CONSIGNE 1 -
Recopiez le passage du texte sur la caféine qui commence à "Jaques Reifman, chercheur" et se termine à "soient les conditions.".
CONSIGNE 2 -
Répondez à ces questions à partir du texte sur la caféine :
(a) Pour qui travaille Jaques Reifman ?
(b) Dans quelle revue ses recherches ont-elles été publiées ?
(c) Quel nom porte les tests de temps de réponse réalisés par son équipe ?

··· EXTRAIT DU DOCUMENT ···

Jaques Reifman, chercheur en biotechnologies pour l'US Army, a cherché à concevoir un algorithme permettant de doser précisément la caféine. Ses recherches, publiées dans la très sérieuse (et bien nommée) revue spécialisée Journal of Sleep Research, portent sur le développement d'un ligiciel pour apprendre les spécificités physiologiques de chacun afin de déterminer la meilleure façon de contrer le manque de sommeil, quelles que soient les conditions.

Une histoire de dosage

L'idée de l'armée américaine était de développer un outil permettant de prescrire la dose exacte de caféine à ingurgiter, et quand, pour attendre une performance optimale, a expliqué Jaques Reifman dans une interview.

Sauf qu'il est difficile d'appréhender la réaction de chacun à la caféine. Les métabolismes sont uniques et les effets de la caféine diffèrent. Jaques Reifman et son équipe ont donc réalisé de nombreux tests de temps de réponse, appelés PVT (Psychomotor vigilance Task), pour évaluer à quelle dose et quand administrer la caféine pour maximiser la vigilance à des moments précis.

··· DONNÉES DISPONIBLES ···

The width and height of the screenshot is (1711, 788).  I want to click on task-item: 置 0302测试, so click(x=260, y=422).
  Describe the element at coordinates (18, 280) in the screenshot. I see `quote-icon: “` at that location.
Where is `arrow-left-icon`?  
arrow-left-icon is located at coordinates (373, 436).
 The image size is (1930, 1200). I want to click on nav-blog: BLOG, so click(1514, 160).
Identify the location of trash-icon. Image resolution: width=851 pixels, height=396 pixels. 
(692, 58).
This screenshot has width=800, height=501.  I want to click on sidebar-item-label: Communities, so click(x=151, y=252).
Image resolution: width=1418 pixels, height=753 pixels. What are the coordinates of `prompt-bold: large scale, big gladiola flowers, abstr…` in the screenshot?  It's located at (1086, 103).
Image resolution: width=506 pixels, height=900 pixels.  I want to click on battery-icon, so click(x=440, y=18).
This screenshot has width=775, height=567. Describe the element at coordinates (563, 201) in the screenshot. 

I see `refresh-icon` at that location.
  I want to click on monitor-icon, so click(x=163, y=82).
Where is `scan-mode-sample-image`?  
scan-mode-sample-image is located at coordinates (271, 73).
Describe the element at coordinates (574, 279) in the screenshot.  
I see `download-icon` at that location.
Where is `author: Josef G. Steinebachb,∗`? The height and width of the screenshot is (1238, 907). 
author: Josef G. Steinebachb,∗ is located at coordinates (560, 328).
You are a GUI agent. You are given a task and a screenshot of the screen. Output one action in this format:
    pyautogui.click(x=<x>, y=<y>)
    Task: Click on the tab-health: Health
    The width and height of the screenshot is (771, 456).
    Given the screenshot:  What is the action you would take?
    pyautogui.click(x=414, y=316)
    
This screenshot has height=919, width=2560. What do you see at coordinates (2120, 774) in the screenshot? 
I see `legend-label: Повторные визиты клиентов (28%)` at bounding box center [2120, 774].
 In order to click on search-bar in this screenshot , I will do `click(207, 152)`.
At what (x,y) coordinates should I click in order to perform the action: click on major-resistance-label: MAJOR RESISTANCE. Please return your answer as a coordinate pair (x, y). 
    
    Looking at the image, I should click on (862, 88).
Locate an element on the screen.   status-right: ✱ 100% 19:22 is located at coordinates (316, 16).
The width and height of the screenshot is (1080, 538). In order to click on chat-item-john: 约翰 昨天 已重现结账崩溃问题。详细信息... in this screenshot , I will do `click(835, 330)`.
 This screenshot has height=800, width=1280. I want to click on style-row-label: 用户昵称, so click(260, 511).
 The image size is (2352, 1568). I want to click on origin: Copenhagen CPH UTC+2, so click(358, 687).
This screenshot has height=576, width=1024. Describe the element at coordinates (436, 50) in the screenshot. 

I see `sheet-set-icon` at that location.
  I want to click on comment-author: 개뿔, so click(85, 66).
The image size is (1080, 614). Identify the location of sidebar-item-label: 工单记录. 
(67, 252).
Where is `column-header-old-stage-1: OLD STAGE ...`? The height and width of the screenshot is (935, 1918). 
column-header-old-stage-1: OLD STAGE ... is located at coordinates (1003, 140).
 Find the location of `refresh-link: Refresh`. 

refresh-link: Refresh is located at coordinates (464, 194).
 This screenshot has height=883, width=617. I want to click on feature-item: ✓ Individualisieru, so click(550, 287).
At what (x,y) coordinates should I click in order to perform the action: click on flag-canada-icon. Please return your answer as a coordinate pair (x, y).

···

VOTRE RÉPONSE 1 -
Jaques Reifman, chercheur en biotechnologies pour l'US Army, a cherché à concevoir un algorithme permettant de doser précisément la caféine. Ses recherches, publiées dans la très sérieuse (et bien nommée) revue spécialisée Journal of Sleep Research, portent sur le développement d'un ligiciel pour apprendre les spécificités physiologiques de chacun afin de déterminer la meilleure façon de contrer le manque de sommeil, quelles que soient les conditions.

VOTRE RÉPONSE 2 -
(a) Pour l'US Army.
(b) Dans le Journal of Sleep Research.
(c) PVT (Psychomotor vigilance Task).